Pour autant, en hésitant sur l’idée de contrôle des prix, de mise à l’index d’un marché de l’électricité voire de retour au monopole public, le Rassemblement National révèle sa relative méconnaissance de la réalité. De ce point de vue on ne saurait trop le critiquer tant il est vrai que cette méconnaissance est répandue. D’un point de vue pratique éclairer les électeurs suppose plusieurs points à aborder :
1 - Reconnaître une responsabilité collective de destruction partagée d’un modèle qui assurait une partie de l’excellence française.
2 - Bien expliquer les énormes dysfonctionnements et difficultés de la réalité présente.
3 - Reconnaître que la reconstruction du monopole ne sera pas simple en raison d’une destruction programmée depuis près de 25 années.
4 - Ne pas attaquer le marché européen mais s’en séparer progressivement en maintenant voire en enrichissant les interconnexions qui permettent l’optimisation d’une infrastructure globale.

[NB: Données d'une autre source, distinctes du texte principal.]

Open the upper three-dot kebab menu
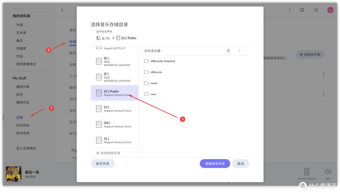The image size is (340, 193). pyautogui.click(x=324, y=74)
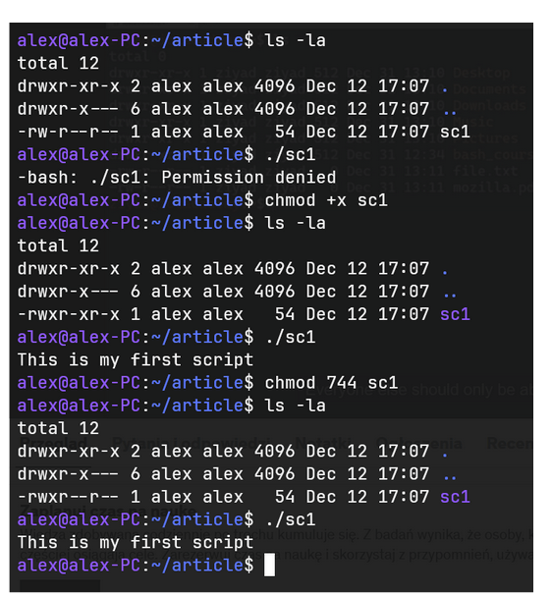Select the 'chmod 744 sc1' command text
The image size is (552, 596).
pos(331,383)
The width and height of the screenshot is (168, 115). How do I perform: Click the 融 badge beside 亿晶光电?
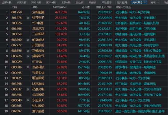click(x=28, y=89)
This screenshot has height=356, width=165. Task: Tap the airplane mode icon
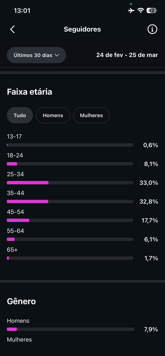coord(131,10)
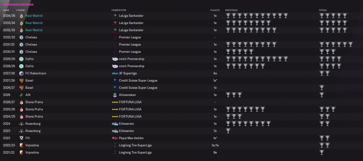
Task: Sort by the JAAR column header
Action: (x=6, y=10)
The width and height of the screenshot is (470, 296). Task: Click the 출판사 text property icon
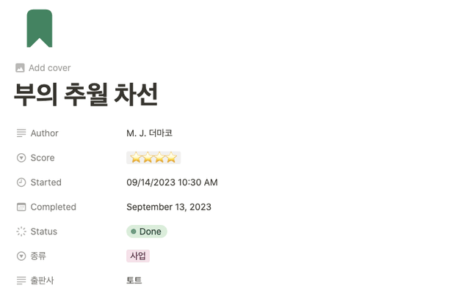(x=21, y=281)
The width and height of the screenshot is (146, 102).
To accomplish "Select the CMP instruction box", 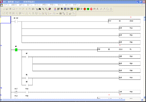I will pos(119,49).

5 - Acheter et vendre à l’international au prix de marché par le seul EDF, les avantages et inconvénients très fortement liés à la décarbonation porteuse d’un accroissement de l’intermittence vont se poursuivre.
6 - Proposer la disparition des fausses entreprises fournisseuses d’électricité gavées à l’ARENH. Reconnaitre que cela posera des problèmes spécifiques pour Total Energie et ENGIE et que des négociations devront être conduites pour trouver une solution pour ces entreprises.
7 - Reconnaître qu’il faudra du temps pour faire rejoindre le prix de l’électricité sur le coût de production : reconstruire l’outil de production sur une base élargie ne sera pas simple et il faudra encore faire gérer par EDF les difficultés liées à la situation géopolitique du monde sur de nombreuses années.